> Page:

As part of impactmania’s Women of Impact series, we are traveling to New Zealand in November 2019. A number of the women from the program will meet their peers for cultural exchange and to create economic opportunities and partnerships. The U.S. Consulate in Auckland, New Zealand is supporting 12 interviews and a special welcome reception at the U.S. Consul General’s residence. You are invited to meet and connect with the women from the program at the Women of Impact event, November 8, 2019, in Auckland, New Zealand.

Julia Parnell is an award-winning producer and documentary film director. Her films and television series include The Chills: The Triumph and Tragedy of Martin Phillipps, Drug Court, Arranged, Both Worlds, Wilbur: The King in the Ring, Restoring Hope, and Anthems: New Zealand’s Iconic Hits. 

She is co-founder of Loading Docs, which has supported over 100 filmmakers to create short documentary films amassing 9 million views worldwide since 2014.

Currently, Julia is working on a documentary of New Zealand band SIX60

BY PAKSY PLACKIS-CHENG

It has been an interesting year. I just turned 40 in February. I have been thinking a lot about where to go from here. Connecting with you, and reading all these different things, it is such good timing for me.

Transformation is at the center of the Women of Impact program. Having turned 40, maybe you are looking at a transformation in the journey you are on. Can you speak to that? 

I started my production company 10 years ago. I think life goes in seven-year cycles—certainly when I look back on my life.

I have really expanded as a documentary director of feature films. I fought for a long time to get the opportunity to do that and now I am doing it. That opened up so many places in my heart and in my brain and in my inspiration. Now it feels like, where to from here?

It is starting to become almost impossible to remain a producer in New Zealand. The industry is fractured; this week we are all dealing with the fact that one of our major television broadcasters— that I have made a lot of programs for—could possibly go under.

> Problems to solve:
**a.** According to the Women of Impact page, how many filmmakers has Loading Docs supported?
**b.** Do these statements agree with the Women of Impact page? (i) The event where people can meet the women from the program takes place in Wellington. (ii) Julia Parnell started her production company ten years ago. (iii) The films supported by Loading Docs have drawn 9 million views worldwide. Answer yes or no for each and quote the deciding words.
**c.** Extend the Women of Impact page beyond its last sentence, carrying the interview forward in the same voice.

> Dataset extract:

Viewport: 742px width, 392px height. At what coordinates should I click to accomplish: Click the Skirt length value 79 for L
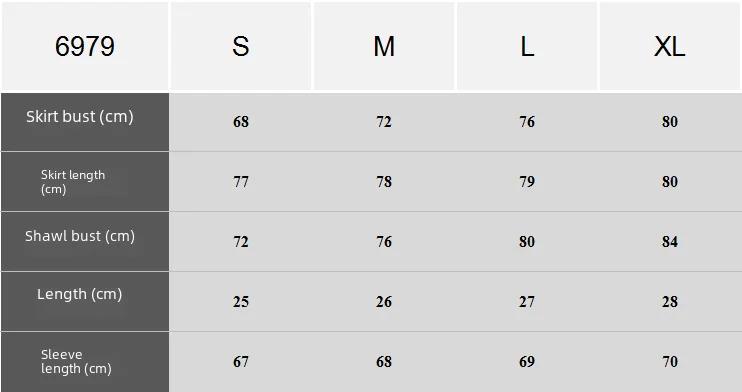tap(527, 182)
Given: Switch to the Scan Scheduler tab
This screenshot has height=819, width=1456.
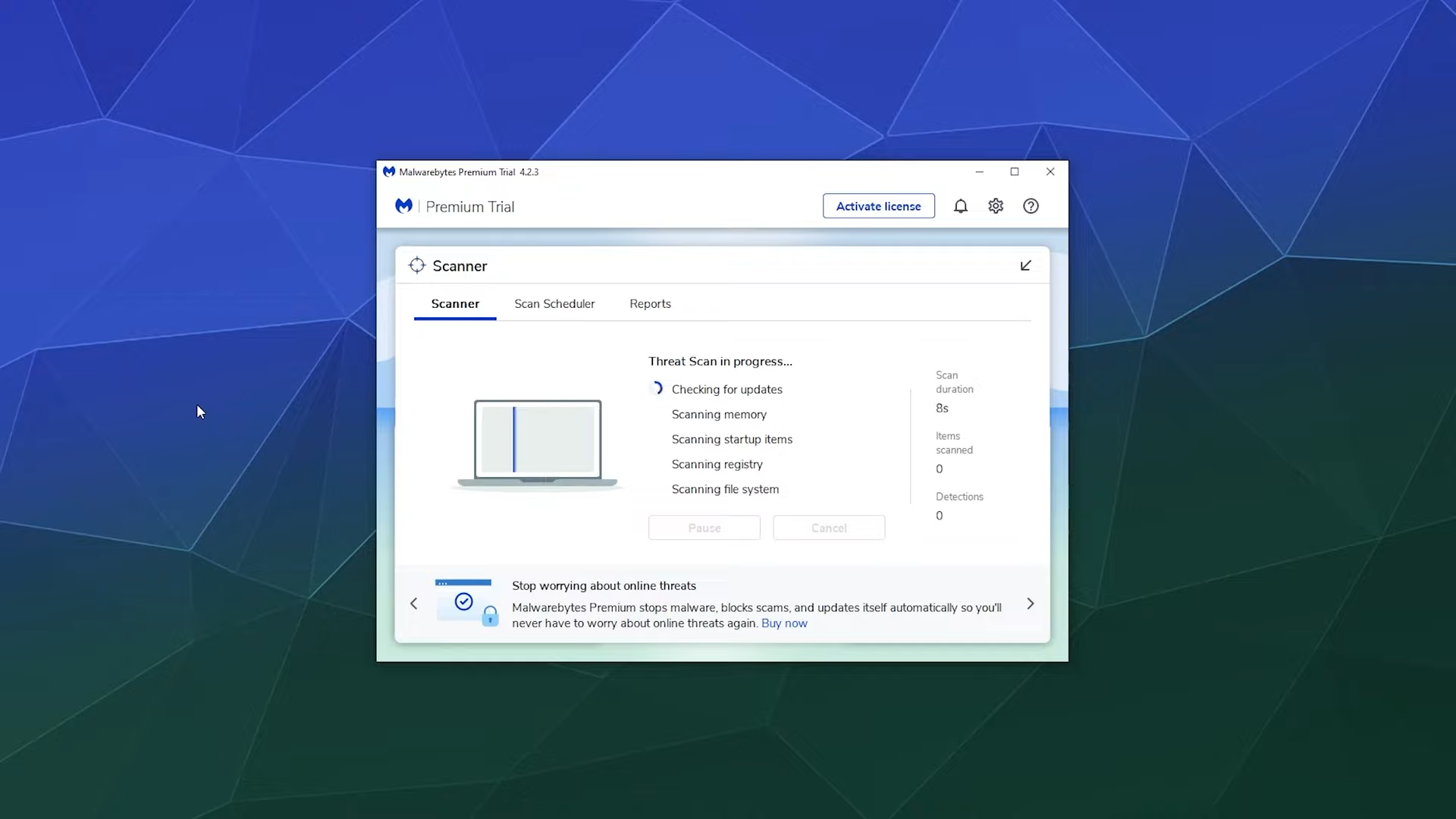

> Answers to each task:
**a.** Over 100 filmmakers.

**b.**
(i) No: "at the Women of Impact event, November 8, 2019, in Auckland, New Zealand."
(ii) Yes: "I started my production company 10 years ago."
(iii) Yes: "short documentary films amassing 9 million views worldwide since 2014."

**c.**
These are fractured and challenging economic environments. Fractured in terms of audiences, economic in terms of…there are a lot of other things we need to be spending money on— fixing poverty, trying to right wrongs from the past, all these things.

Meanwhile, I have my little company. We are trying to make TV programs and documentaries, and to support other people. To make a documentary involves trying to figure out where I sit and at the same time having this transformation of my own sketch self and my own credibility.

You are describing what I am feeling; we are facing this transformation of our world, and of our communities, and then ourselves. As a storyteller, what kinds of stories should we be telling each other? What narratives do we want to promote?

I think there are two paths to that question. There is the sort of academic policy producer side of me that has an answer. And then there is the storyteller, what-story-am-I-looking-to-tell, side.

From the producer’s perspective, especially with Loading Docs, the funding provided supports mentorship to enable other people to tell stories.  It is about creating spaces for people to learn how to grow, from all different perspectives. It is about having courage as a white woman of some influence. And realizing you have some ability to create opportunities for other people. It is up to me, the people around me, those within the funding environment and the government to really stop and say: we can bring the right opportunities to the right people.

We can begin to have different perspectives. We can bring untold stories to the surface or tell familiar stories from new perspectives.  We just had a really big summit in New Zealand about inclusion. A lot of women storytellers, LGBTQI, and indigenous people of color were included. Within a broader context, how do we create space for their voices?

We really need to give opportunities to people to learn. I do not know that you can come in and say I am going to break the platform. It does not change overnight. You have to learn, and learning also does not happen overnight. We have educational opportunities.

You have to remember in New Zealand, the government funds the programs, documentaries, and drama we make in New Zealand.

When I started, it was within a special fund where work was shown off peak, I think 10:30 at night on TV. It was like a documentary comedy. There was not heaps of funding, but it was risk-taking. You do not see those opportunities anymore unless they are online. But you have to make those spaces available, so that people can grow and learn, because there is no particular story we should be telling.

We should tell  the stories that somebody really believes they have to tell. Every time you put an idea, if it really needs to be made, it will get made. There is no judgment.

We have to give a lot of different kinds of people opportunities they haven’t had before.

That is an interesting comment. I think that is a good way of looking at it—there should be no judgment to what story needs to be told.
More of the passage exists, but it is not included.